Cosa fare
**1)** Nel brano sull'arte, fino a quale periodo del passato nessuno si sognò di deridere un artista?
**2)** Riporta tali e quali le voci dalla riga che contiene "Image resolution: width=836" fino alla riga che contiene "(1030, 753)", questa compresa.

Brano di partenza
══════════════════════════════

Ma ogni retaggio, come ben sappiamo, porta con sé conseguenze positive e negative; per esempio il razionalismo di quel tempo – seppur per via involontaria – indusse nei periodi successivi e induce ancora oggi il senso comune a esaminare con forte circospezione, e se possibile a “condannare”, ogni espressione che proceda contro la figurazione e le sue norme canoniche. Un aspetto speculare dell’azione spasmodica con cui gli artisti, determinati a liberarsi dal giogo di un modello ineguagliabile, hanno in seguito ricercato il risultato originale e sconvolgente.
Sarebbe interessante tracciare, relativamente a tali dinamiche, una “mappa” della comprensione; perché se nel passato almeno fino al Manierismo, in un’epoca in cui la cultura media era certamente inferiore all’odierna, nessuno si sognò di deridere un’artista – complice il ruolo narrativo della pittura, Biblia pauperum – oggi invece le maggioranza è solita etichettare i risultati della contemporaneità come una stravaganza fine a se stessa (conclusione questa solo occasionalmente vera, e comunque non accettabile poiché derivante dal rifiuto pregiudiziale più che dall’analisi).

══════════════════════════════

Dati estratti
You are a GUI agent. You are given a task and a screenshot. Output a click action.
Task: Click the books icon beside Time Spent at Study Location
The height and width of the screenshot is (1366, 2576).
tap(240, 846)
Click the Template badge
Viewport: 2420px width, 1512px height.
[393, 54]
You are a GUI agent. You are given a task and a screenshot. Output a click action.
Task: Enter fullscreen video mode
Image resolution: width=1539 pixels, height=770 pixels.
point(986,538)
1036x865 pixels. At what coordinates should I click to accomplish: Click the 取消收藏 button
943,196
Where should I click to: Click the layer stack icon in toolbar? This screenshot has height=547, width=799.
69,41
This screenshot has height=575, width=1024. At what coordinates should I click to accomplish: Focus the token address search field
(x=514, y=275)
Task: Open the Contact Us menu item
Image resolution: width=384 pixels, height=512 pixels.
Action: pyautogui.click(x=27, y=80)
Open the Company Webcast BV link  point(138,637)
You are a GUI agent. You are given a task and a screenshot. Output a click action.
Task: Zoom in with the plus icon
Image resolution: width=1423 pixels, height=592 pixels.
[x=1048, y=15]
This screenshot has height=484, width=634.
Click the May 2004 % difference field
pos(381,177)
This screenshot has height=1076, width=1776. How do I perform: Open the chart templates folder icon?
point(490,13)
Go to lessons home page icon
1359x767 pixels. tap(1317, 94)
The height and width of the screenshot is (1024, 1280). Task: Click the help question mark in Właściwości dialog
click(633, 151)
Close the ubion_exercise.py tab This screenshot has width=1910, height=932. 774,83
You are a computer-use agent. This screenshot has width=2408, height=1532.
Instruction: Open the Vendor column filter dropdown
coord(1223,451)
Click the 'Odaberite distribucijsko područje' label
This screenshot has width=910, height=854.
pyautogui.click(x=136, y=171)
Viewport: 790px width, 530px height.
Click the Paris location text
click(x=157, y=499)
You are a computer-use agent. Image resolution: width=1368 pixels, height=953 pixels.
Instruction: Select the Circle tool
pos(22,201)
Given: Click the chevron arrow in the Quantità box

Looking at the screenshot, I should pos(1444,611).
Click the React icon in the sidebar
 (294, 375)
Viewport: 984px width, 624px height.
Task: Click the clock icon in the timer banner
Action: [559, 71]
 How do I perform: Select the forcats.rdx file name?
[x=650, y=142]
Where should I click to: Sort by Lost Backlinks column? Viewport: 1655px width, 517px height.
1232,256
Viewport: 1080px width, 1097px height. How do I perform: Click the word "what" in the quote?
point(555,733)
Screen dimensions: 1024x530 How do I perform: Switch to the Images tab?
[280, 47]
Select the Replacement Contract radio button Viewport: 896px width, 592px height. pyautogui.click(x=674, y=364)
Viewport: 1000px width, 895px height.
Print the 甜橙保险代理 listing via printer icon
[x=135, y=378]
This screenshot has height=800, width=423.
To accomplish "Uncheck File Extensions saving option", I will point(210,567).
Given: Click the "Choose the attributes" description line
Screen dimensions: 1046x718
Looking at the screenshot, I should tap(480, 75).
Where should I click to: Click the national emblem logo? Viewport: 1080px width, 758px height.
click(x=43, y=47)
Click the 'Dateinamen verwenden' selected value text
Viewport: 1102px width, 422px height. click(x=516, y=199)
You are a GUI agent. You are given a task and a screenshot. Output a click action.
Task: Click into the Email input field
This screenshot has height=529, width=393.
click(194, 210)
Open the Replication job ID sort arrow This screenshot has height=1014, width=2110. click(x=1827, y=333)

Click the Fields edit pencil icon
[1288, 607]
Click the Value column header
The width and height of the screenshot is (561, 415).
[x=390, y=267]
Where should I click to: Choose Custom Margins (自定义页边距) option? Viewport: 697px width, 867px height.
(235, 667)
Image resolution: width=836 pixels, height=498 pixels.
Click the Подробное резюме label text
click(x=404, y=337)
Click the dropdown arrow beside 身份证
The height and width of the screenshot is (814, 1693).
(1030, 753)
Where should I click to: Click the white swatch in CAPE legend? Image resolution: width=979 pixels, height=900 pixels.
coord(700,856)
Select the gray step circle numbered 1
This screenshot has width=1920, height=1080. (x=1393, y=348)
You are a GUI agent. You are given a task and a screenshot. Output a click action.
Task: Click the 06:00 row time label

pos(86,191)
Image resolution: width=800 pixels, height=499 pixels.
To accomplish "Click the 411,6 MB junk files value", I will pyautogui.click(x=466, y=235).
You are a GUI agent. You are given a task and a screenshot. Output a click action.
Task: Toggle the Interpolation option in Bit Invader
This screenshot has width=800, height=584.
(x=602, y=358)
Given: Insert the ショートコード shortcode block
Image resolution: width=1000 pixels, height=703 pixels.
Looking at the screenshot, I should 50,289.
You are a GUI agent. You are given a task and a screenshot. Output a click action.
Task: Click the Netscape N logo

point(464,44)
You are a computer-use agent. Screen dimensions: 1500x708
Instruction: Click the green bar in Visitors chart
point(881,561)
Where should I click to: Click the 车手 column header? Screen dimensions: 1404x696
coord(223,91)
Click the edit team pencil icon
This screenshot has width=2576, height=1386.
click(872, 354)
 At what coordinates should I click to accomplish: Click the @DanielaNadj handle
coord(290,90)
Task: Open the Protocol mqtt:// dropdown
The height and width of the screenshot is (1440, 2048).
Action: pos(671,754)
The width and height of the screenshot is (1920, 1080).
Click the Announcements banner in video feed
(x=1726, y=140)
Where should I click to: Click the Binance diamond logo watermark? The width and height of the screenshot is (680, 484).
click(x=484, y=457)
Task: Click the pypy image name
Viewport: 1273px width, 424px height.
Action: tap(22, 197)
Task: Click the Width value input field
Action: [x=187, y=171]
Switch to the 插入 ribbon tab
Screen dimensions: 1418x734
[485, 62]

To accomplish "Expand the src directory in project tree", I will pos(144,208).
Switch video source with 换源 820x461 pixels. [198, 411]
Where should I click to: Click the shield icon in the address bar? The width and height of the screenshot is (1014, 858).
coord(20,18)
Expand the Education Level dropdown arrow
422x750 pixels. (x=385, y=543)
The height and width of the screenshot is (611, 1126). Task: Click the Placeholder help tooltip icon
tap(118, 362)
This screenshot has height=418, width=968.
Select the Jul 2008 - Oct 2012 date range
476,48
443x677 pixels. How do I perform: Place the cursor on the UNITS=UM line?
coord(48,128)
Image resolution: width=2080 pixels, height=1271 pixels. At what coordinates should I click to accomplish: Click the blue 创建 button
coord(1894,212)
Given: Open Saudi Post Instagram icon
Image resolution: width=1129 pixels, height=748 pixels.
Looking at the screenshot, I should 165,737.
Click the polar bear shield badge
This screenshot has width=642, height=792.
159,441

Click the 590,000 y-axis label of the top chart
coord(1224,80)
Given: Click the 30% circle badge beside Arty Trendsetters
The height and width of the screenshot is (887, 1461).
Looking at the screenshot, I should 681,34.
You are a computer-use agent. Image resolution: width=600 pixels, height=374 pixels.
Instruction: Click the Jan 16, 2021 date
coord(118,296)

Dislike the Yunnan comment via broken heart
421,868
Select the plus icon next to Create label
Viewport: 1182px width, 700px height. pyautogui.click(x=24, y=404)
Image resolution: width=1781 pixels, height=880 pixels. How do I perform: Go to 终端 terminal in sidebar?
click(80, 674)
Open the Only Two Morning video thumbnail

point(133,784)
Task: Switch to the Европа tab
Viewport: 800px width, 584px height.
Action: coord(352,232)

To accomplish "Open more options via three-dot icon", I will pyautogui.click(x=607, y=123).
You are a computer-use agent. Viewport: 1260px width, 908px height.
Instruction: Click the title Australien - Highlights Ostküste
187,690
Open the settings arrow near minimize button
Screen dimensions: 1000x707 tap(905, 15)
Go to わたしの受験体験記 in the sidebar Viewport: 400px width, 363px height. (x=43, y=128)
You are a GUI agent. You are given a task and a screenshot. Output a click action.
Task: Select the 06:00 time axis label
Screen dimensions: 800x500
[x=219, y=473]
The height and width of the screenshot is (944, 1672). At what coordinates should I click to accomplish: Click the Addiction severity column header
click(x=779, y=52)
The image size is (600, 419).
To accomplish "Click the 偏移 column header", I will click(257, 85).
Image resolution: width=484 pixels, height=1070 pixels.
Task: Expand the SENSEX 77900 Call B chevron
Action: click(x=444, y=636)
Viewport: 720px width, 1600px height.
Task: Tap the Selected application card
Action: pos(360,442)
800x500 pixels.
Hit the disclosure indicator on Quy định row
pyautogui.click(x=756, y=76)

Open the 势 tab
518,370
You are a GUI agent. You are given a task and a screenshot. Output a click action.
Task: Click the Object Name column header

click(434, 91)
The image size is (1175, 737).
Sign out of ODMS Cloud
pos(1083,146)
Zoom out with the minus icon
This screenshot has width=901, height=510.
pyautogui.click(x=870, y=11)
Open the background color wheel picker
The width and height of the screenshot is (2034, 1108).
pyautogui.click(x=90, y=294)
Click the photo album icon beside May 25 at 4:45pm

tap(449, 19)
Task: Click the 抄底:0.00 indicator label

══════════════════════════════

Risultati dell'esercizio
**1)** Almeno fino al Manierismo.

**2)**
Image resolution: width=836 pixels, height=498 pixels.
Click the Подробное резюме label text
click(x=404, y=337)
Click the dropdown arrow beside 身份证
The height and width of the screenshot is (814, 1693).
(1030, 753)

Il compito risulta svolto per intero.